Bill Clinton went further than anyone inside his wife's campaign this week, suggesting that the lawsuit was justified by a late discovery of a hidden injustice at the special caucus sites, based on the number of delegates allocated to them. In fact, the state party openly debated and voted on the delegate rules--with the approval of the Democratic National Committee--almost a year ago.

"Do you really believe that all the Democrats understood that they had agreed to give everybody that voted at the casino a vote worth five times as much as people who voted in their own precinct," he asked a TV reporter from an ABC affiliate in California. "What happened is that nobody understood what had happened. They uncovered it." (Thursday afternoon, a judge dismissed the lawsuit.) Said Obama spokesman Bill Burton: "We're glad that the Nevada court upheld the Nevada Democratic Party's caucus plan, which encourages voter participation. While the Clinton camp clearly believed the voices of workers should be silenced in service of their perceived political interest, they enjoyed a 25-point lead two months ago and have much of the party establishment in their camp. So, despite their inherent advantages, we are pleased this should be a close and competitive contest Saturday."

Other campaigns suggest that turnout at the special sites will be low, even with the judge's ruling.

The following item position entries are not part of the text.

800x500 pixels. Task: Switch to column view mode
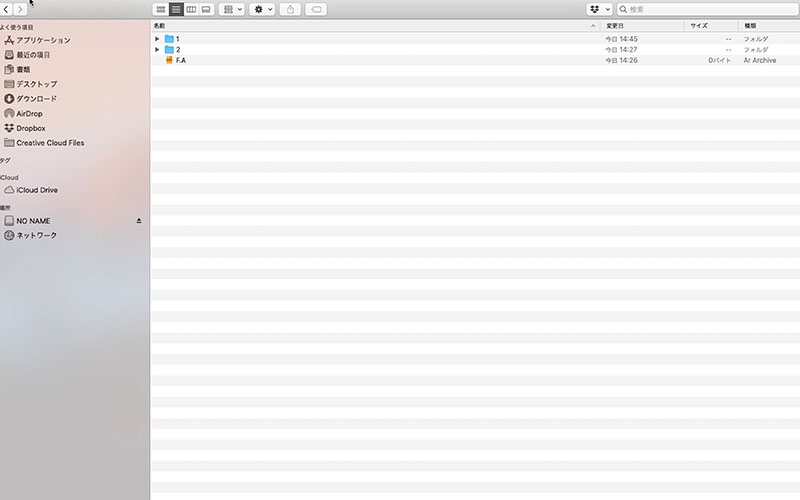191,9
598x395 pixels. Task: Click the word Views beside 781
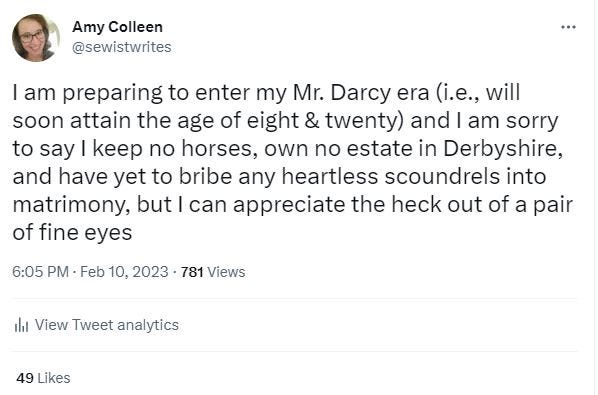tap(226, 272)
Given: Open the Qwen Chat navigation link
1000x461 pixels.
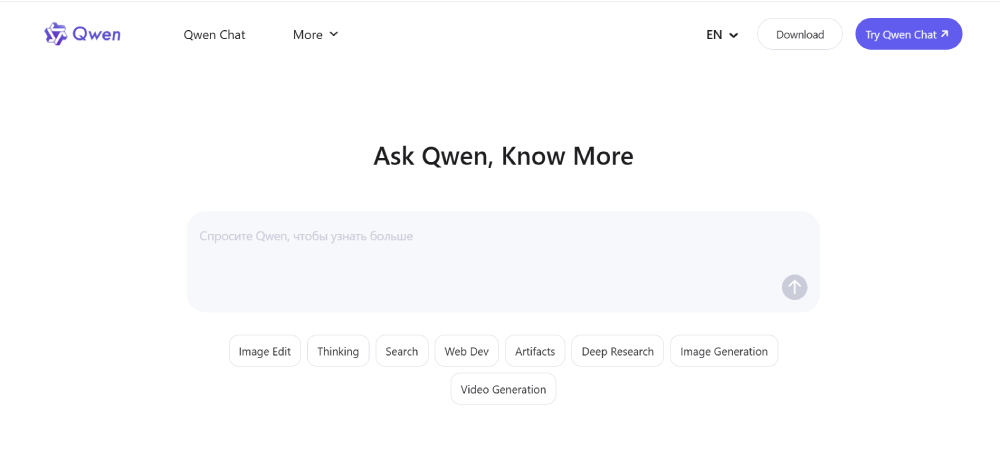Looking at the screenshot, I should click(214, 35).
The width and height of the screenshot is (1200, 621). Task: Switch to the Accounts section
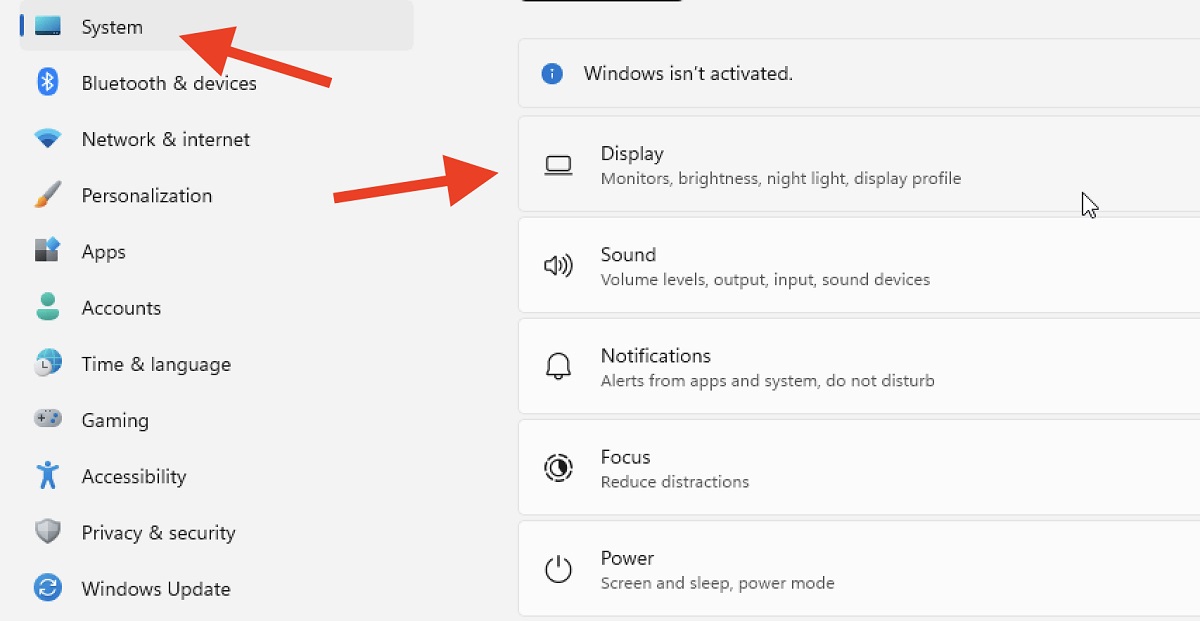(121, 307)

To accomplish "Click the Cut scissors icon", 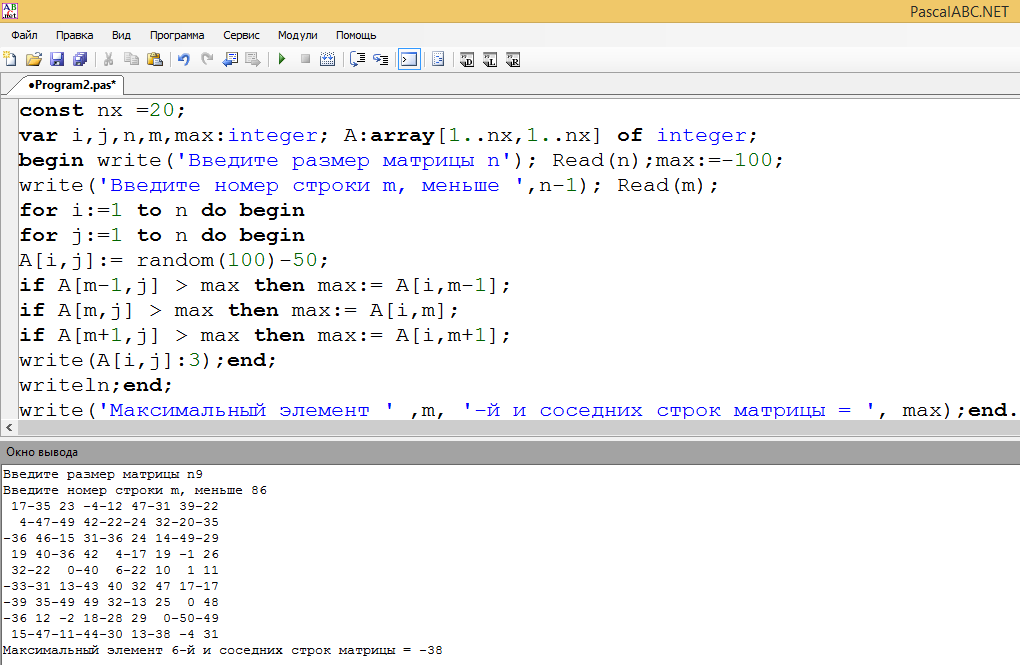I will [108, 60].
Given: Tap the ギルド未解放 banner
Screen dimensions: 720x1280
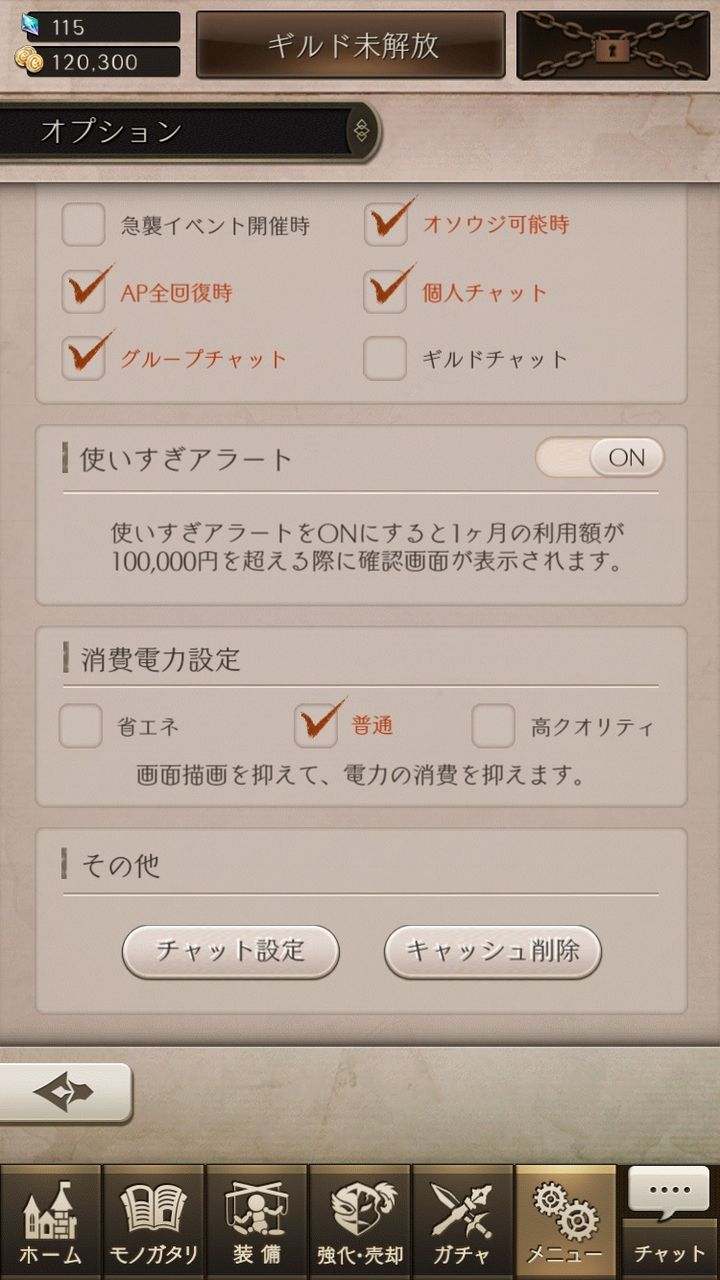Looking at the screenshot, I should [351, 45].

Saturday is one of the busiest weekends of the year, thanks to the Martin Luther King Holiday on Monday. No matter how close the special caucuses are to the Strip, it can still take a long time for workers to leave the hotels and casinos to find the caucus sites.

Amid the uncertainty, the Clinton campaign has gone on the attack. Clinton has gone after Obama and Edwards on Yucca Mountain--the proposed site of a controversial nuclear-waste storage facility. Clinton is airing a radio ad that condemns Edwards for voting for the site twice--but doesn't mention that he also voted against it once. The ad also suggests that Obama is in the pocket of donors from the energy company Exelon. It doesn't mention the fact that Obama opposes the Yucca Mountain site, or that Clinton herself has taken thousands of dollars from the energy company NRG.

Obama has launched an offensive of his own, accusing Clinton of being on both sides of a controversial 2001 bankruptcy bill in Tuesday's debate. When asked if she regretted her vote, Clinton said, "Sure I do, but it never became law, as you know. It got tied up. It was a bill that had some things I agreed with, and other things I didn't agree with, and I was happy that it never became law." The Obama campaign suggested Clinton's vote was shaped by her large contributions from the financial-services industry--even though she now opposes the legislation.

The attacks and counterattacks may help clarify Nevada's choices in this, its most meaningful presidential caucus to date. Or it could wind up leaving voters as confused as a first-timer trying to master the intricacies of betting on craps.